[[ Recorded data open ]]
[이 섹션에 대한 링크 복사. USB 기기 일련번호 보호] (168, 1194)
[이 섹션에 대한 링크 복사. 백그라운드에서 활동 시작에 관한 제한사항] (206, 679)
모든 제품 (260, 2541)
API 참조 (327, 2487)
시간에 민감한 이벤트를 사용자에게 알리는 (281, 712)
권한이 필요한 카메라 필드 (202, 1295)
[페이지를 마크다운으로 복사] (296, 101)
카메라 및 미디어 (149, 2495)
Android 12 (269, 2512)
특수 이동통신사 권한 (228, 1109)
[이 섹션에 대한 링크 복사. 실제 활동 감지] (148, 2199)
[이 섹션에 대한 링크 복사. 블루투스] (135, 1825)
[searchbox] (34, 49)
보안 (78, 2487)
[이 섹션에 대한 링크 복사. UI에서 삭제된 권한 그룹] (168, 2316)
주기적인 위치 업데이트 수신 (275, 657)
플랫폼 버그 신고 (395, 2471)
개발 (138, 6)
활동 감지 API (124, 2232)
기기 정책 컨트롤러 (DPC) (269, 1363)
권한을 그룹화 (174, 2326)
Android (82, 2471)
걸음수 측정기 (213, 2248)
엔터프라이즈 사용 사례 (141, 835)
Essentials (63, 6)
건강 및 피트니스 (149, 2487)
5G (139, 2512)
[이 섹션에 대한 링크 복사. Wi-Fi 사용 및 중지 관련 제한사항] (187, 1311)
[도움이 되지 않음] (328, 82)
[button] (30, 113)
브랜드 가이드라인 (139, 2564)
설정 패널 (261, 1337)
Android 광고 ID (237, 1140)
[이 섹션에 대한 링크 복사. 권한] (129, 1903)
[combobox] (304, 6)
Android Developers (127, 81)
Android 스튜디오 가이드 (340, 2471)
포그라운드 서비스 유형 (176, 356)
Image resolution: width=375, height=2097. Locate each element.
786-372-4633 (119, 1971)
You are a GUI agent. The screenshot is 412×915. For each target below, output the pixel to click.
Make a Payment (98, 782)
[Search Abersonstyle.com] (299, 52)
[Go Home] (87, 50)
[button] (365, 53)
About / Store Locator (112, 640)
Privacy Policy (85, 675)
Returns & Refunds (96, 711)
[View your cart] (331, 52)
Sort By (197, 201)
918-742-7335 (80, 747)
[[ Recorded data closed ]]
Write every entry out again. Keep each one exact.

[이 섹션에 대한 링크 복사. USB 기기 일련번호 보호] (168, 1194)
[이 섹션에 대한 링크 복사. 백그라운드에서 활동 시작에 관한 제한사항] (206, 679)
모든 제품 (260, 2541)
API 참조 (327, 2487)
시간에 민감한 이벤트를 사용자에게 알리는 (281, 712)
권한이 필요한 카메라 필드 (202, 1295)
[페이지를 마크다운으로 복사] (296, 101)
카메라 및 미디어 (149, 2495)
Android 12 (269, 2512)
특수 이동통신사 권한 (228, 1109)
[이 섹션에 대한 링크 복사. 실제 활동 감지] (148, 2199)
[이 섹션에 대한 링크 복사. 블루투스] (135, 1825)
[searchbox] (34, 49)
보안 (78, 2487)
[이 섹션에 대한 링크 복사. UI에서 삭제된 권한 그룹] (168, 2316)
주기적인 위치 업데이트 수신 (275, 657)
플랫폼 버그 신고 (395, 2471)
개발 (138, 6)
활동 감지 API (124, 2232)
기기 정책 컨트롤러 (DPC) (269, 1363)
권한을 그룹화 (174, 2326)
Android (82, 2471)
걸음수 측정기 (213, 2248)
엔터프라이즈 사용 사례 (141, 835)
Essentials (63, 6)
건강 및 피트니스 (149, 2487)
5G (139, 2512)
[이 섹션에 대한 링크 복사. Wi-Fi 사용 및 중지 관련 제한사항] (187, 1311)
[도움이 되지 않음] (328, 82)
[button] (30, 113)
브랜드 가이드라인 (139, 2564)
설정 패널 (261, 1337)
Android 광고 ID (237, 1140)
[이 섹션에 대한 링크 복사. 권한] (129, 1903)
[combobox] (304, 6)
Android Developers (127, 81)
Android 스튜디오 가이드 (340, 2471)
포그라운드 서비스 유형 (176, 356)
Image resolution: width=375, height=2097. Locate each element.
786-372-4633 (119, 1971)
You are a GUI agent. The screenshot is 412×915. For each target below, output the pixel to click.
Make a Payment (98, 782)
[Search Abersonstyle.com] (299, 52)
[Go Home] (87, 50)
[button] (365, 53)
About / Store Locator (112, 640)
Privacy Policy (85, 675)
Returns & Refunds (96, 711)
[View your cart] (331, 52)
Sort By (197, 201)
918-742-7335 (80, 747)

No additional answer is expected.